## About this task
Could you reproduce the lines below from the one with "Screen dimensions: 1389x868" through the one with "Given: Click the order number 4390"? Keep both ends and add nothing.

## Supplied data
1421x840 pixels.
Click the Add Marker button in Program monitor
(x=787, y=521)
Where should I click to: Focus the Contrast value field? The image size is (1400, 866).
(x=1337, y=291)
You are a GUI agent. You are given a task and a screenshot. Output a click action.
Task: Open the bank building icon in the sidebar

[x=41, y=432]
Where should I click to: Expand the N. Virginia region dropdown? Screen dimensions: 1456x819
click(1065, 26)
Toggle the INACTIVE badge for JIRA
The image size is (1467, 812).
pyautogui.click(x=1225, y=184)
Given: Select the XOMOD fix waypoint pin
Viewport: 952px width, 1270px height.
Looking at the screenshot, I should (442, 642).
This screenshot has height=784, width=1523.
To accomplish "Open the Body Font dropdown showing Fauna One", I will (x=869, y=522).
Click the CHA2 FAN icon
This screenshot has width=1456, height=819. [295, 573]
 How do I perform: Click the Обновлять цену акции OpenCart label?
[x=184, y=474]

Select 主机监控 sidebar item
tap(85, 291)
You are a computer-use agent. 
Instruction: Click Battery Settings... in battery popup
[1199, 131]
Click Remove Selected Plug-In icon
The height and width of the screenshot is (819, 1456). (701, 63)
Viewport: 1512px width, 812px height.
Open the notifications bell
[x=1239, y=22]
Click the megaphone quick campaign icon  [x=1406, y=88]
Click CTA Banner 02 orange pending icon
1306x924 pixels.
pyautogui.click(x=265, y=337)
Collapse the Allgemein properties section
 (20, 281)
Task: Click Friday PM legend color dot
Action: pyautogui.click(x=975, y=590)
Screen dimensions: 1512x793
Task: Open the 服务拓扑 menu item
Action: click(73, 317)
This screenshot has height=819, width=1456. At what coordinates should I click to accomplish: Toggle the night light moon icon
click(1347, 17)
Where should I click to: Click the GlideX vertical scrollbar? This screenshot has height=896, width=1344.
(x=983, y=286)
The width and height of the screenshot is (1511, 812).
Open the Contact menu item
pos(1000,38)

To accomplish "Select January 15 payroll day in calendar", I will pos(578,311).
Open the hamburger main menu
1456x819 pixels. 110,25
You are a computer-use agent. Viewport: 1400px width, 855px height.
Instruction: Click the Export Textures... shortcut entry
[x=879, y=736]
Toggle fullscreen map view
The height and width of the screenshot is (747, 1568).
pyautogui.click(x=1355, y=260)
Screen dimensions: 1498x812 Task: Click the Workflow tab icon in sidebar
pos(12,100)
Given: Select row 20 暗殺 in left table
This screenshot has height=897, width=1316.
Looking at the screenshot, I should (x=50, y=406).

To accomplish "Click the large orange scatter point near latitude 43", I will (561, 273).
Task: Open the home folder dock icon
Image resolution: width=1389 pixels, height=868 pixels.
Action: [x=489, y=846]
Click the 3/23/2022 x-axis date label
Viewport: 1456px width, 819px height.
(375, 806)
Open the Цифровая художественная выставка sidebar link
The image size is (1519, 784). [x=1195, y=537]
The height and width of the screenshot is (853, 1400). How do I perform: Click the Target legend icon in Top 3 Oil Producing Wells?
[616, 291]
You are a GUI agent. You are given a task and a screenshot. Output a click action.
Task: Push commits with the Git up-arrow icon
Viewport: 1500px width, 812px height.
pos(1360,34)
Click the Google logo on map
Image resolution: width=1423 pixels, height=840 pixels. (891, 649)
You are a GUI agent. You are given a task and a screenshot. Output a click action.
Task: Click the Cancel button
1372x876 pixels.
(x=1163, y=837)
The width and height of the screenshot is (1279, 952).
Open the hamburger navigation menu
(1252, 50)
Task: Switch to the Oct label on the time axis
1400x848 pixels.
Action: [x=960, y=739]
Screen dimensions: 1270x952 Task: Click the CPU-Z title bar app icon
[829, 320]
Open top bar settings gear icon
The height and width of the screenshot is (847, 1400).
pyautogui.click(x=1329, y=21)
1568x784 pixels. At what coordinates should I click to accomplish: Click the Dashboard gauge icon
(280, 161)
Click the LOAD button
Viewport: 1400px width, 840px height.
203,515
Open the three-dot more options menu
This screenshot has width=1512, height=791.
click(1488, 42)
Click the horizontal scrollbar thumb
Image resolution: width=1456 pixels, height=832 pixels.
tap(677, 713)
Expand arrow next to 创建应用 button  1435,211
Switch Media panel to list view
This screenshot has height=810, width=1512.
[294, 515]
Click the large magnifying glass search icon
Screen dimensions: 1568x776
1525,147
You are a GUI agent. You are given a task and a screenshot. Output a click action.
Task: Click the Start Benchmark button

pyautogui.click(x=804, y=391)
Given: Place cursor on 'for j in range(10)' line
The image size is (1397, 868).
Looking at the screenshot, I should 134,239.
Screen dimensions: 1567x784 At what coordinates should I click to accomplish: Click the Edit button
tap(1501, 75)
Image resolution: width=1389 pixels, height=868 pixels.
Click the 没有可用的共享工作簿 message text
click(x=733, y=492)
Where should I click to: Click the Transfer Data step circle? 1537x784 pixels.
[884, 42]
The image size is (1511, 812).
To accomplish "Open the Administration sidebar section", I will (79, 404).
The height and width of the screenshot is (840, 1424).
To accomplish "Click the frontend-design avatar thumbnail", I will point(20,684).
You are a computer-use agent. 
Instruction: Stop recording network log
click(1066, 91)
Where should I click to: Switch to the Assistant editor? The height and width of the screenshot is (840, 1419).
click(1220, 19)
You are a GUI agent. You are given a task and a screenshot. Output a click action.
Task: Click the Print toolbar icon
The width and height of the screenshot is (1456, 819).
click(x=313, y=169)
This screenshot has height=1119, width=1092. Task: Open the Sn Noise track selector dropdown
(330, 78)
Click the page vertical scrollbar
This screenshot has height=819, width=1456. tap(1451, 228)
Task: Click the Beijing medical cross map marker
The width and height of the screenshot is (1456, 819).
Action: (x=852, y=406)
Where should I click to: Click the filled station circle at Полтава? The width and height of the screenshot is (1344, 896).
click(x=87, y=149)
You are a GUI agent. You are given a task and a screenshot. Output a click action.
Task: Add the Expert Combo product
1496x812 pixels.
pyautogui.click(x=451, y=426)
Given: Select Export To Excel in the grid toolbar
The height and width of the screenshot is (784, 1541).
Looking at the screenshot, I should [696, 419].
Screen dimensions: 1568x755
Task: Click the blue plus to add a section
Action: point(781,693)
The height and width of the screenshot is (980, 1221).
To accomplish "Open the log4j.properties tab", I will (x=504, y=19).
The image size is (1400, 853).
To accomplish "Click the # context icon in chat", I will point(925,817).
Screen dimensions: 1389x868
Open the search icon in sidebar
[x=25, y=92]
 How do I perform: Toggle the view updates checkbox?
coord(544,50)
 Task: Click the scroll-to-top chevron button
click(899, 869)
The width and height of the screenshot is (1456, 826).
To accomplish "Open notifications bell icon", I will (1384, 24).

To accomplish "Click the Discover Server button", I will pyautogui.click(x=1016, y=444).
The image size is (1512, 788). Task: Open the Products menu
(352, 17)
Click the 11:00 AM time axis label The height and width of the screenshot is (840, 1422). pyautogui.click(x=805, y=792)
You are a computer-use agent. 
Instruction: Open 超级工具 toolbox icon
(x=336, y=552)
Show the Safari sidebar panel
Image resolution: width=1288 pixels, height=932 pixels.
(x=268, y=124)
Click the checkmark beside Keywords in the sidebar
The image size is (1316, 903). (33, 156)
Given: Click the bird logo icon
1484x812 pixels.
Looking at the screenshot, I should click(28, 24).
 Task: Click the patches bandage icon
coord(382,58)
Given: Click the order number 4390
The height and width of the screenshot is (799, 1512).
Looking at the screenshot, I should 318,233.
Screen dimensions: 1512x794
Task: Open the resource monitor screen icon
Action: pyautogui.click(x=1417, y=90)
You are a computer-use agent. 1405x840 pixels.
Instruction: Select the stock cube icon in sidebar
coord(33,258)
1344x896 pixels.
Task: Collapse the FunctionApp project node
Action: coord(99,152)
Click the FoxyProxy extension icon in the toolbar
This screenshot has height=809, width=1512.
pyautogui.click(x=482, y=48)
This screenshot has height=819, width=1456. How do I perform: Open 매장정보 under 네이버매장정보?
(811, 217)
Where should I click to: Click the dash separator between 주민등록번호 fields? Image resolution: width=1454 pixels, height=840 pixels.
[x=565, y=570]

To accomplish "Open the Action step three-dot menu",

## Exercise result
Screen dimensions: 1389x868
Open the search icon in sidebar
[x=25, y=92]
 How do I perform: Toggle the view updates checkbox?
coord(544,50)
 Task: Click the scroll-to-top chevron button
click(899, 869)
The width and height of the screenshot is (1456, 826).
To accomplish "Open notifications bell icon", I will (1384, 24).

To accomplish "Click the Discover Server button", I will pyautogui.click(x=1016, y=444).
The image size is (1512, 788). Task: Open the Products menu
(352, 17)
Click the 11:00 AM time axis label The height and width of the screenshot is (840, 1422). pyautogui.click(x=805, y=792)
You are a computer-use agent. 
Instruction: Open 超级工具 toolbox icon
(x=336, y=552)
Show the Safari sidebar panel
Image resolution: width=1288 pixels, height=932 pixels.
(x=268, y=124)
Click the checkmark beside Keywords in the sidebar
The image size is (1316, 903). (33, 156)
Given: Click the bird logo icon
1484x812 pixels.
Looking at the screenshot, I should click(28, 24).
 Task: Click the patches bandage icon
coord(382,58)
Given: Click the order number 4390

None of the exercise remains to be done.